YouTube announced plans on Wednesday to allow its users this year to create AI versions of themselves for video sharing, matching a feature from Sora, the video-creation app from ChatGPT-maker OpenAI.
“AI will be a boon to the creatives who are ready to lean in,” CEO Neal Mohan wrote in an annual letter outlining the platform’s priorities for 2026.
The Google-owned video platform sees AI as the next transformative technology for content creation, comparing it to earlier innovations like the music synthesizer and Photoshop.
More than one million channels used YouTube’s AI creation tools daily in December, according to the company.
Mohan said YouTube plans to dramatically expand artificial intelligence tools for its creators this year, including allowing them to produce games from simple text prompts.
The ability to generate short videos using your own likeness would follow Sora’s cameo feature, which was launched last year by OpenAI and allows users to insert their likeness and voice into AI-generated videos.
Google and OpenAI are caught in an intense AI rivalry, with the search engine giant pushing out generative AI abilities to products such as Gmail and Maps, as well as promoting its Gemini chatbot, a competitor to ChatGPT.
In an email to AFP, Google said it would release more details about the feature soon.
In his letter, Mohan insisted that “AI will remain a tool for expression, not a replacement” for human creators.
This addressed growing concerns about AI-generated content quality and authenticity as well as fears about the long-term survival of creative industries in the face of the technology.

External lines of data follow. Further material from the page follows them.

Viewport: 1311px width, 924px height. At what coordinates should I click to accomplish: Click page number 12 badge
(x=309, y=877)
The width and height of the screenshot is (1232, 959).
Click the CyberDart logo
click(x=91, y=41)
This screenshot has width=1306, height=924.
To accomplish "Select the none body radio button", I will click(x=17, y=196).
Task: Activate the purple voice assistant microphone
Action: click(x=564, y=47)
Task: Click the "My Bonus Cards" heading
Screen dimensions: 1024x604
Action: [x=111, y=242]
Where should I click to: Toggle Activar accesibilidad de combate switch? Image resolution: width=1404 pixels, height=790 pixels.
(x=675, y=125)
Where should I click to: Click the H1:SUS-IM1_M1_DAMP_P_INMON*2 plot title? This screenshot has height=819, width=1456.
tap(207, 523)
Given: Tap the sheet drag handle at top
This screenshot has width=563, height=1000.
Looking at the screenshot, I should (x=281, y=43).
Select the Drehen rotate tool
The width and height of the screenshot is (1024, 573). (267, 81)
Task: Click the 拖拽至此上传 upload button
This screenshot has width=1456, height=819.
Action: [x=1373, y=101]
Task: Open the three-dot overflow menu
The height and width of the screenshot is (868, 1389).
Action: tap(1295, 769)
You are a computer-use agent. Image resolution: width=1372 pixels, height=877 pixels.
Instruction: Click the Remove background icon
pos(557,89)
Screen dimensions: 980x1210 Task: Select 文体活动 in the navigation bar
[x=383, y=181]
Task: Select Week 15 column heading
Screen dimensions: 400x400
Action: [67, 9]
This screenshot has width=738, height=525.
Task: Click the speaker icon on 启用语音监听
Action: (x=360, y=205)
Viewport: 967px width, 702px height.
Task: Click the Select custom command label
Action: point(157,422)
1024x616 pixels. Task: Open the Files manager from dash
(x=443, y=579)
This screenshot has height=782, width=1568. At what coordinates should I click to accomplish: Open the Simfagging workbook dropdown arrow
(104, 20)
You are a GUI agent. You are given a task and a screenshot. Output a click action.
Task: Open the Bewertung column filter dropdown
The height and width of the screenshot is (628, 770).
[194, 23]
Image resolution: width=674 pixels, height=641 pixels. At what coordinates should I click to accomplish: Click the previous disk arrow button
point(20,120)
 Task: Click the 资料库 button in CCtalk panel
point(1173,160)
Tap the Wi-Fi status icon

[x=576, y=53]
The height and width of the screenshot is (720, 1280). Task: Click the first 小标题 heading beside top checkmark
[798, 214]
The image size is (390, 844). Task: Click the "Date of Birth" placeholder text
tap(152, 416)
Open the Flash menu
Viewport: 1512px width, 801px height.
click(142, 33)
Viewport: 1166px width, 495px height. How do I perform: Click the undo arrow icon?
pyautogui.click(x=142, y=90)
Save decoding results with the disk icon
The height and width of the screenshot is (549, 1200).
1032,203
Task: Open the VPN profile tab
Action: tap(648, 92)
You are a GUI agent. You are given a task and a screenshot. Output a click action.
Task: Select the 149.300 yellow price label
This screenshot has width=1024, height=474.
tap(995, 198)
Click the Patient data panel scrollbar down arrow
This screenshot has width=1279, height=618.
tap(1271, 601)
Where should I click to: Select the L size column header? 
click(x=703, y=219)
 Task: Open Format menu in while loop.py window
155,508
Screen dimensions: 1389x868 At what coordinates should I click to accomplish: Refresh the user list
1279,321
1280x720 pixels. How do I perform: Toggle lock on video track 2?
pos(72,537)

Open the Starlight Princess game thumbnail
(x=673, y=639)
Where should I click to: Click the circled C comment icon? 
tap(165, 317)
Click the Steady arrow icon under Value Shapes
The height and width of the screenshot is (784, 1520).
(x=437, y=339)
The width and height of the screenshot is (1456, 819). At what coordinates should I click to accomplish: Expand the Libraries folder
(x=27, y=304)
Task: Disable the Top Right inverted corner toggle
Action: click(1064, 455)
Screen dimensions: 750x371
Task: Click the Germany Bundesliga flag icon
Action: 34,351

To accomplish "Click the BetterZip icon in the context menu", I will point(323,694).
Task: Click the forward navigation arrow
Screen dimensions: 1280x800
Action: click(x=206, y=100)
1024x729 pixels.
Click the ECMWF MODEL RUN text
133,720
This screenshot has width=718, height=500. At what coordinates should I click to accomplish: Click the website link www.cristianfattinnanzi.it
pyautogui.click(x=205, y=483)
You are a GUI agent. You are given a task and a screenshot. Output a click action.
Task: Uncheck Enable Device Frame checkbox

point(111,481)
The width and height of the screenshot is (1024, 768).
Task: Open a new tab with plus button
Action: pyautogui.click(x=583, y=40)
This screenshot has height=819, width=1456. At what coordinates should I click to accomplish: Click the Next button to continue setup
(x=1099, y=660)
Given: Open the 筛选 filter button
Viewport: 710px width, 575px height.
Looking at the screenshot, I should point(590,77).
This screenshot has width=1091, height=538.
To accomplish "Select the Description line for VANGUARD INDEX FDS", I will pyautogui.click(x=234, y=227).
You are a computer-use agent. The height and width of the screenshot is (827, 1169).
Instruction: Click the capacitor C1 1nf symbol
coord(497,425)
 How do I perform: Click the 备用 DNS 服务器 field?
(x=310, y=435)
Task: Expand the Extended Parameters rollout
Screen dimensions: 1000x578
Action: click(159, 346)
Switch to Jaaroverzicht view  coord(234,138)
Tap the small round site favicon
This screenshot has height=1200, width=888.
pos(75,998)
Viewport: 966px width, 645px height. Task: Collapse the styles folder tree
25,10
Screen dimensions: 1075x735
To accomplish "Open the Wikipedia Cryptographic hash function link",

The platform will require creators to disclose altered or synthetic content and plans to give them tools to manage unauthorized use of their likeness in AI-generated videos.
Mohan said YouTube is also building systems to combat “AI slop” — low-quality automated content — by adapting existing anti-spam and clickbait measures.
The video service has been the top streaming platform by watch time in the United States for nearly three years, according to Nielsen data. Its short-form video feature, Shorts, now averages 200 billion daily views.